A class action has been filed against a company for allegedly violating the Fair Debt Collection Practices Act by including a statement in a letter to the plaintiff that the statute of limitations had expired on the underlying debt when, according to the plaintiff, that expiration had not yet occurred.
A copy of the complaint in the case of Wolkenfeld v. Portfolio Recovery Associates can be accessed by clicking here. The case was originally filed in state court in New York, but has been removed to federal court at the request of the defendant.
The plaintiff received a dispute response letter from the defendant in early September 2021. The notification includes a statement indicating that the statute of limitations on the debt had expired, but that the individual could choose to make payments. If a payment was submitted, the statement read, the statute of limitations may restart. The dispute notification letter indicated that the debt was charged off and sold by the original creditor to the defendant in late September 2018, less than three years prior to the dispute notification letter being sent.
Given that the applicable statute of limitations in New York is three years, the plaintiff is accusing the defendant of violating Sections 1692e, 1692e(2)(a), 1692e(10), and 1692f of the FDCPA and seeking to include anyone else who received a letter containing a similar disclosure whose statutes of limitation had not yet expired.

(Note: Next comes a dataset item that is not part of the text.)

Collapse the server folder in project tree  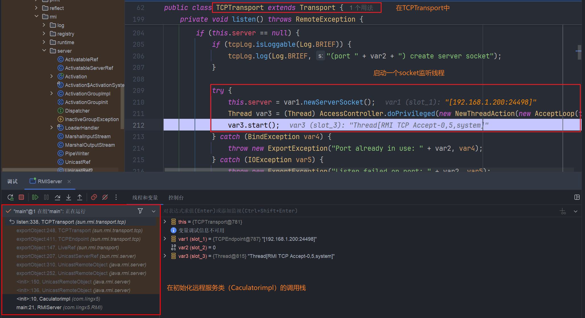pyautogui.click(x=44, y=50)
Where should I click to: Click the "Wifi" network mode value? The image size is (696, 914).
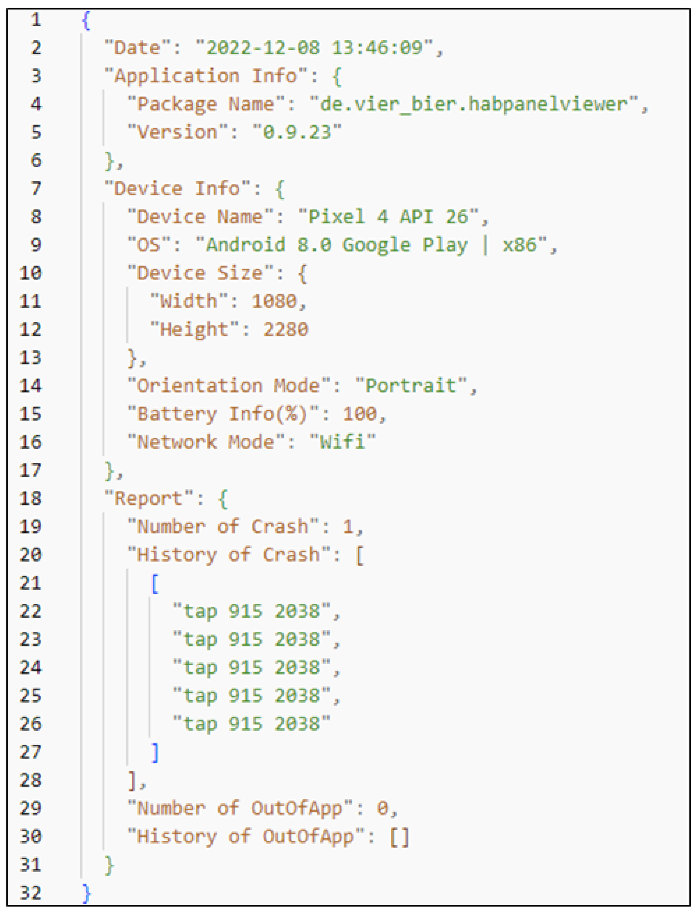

The plaintiff claims to have expended time and money in determining the proper course of action while also suffering emotional harm due to the actions of the defendant. Specifically, the plaintiff suffered a concrete and particularized injury “because the FDCPA provides Plaintiff with the legally protected right to not be misled or treated unfairly with respect to any action for the collection of any consumer debt,” according to the complaint.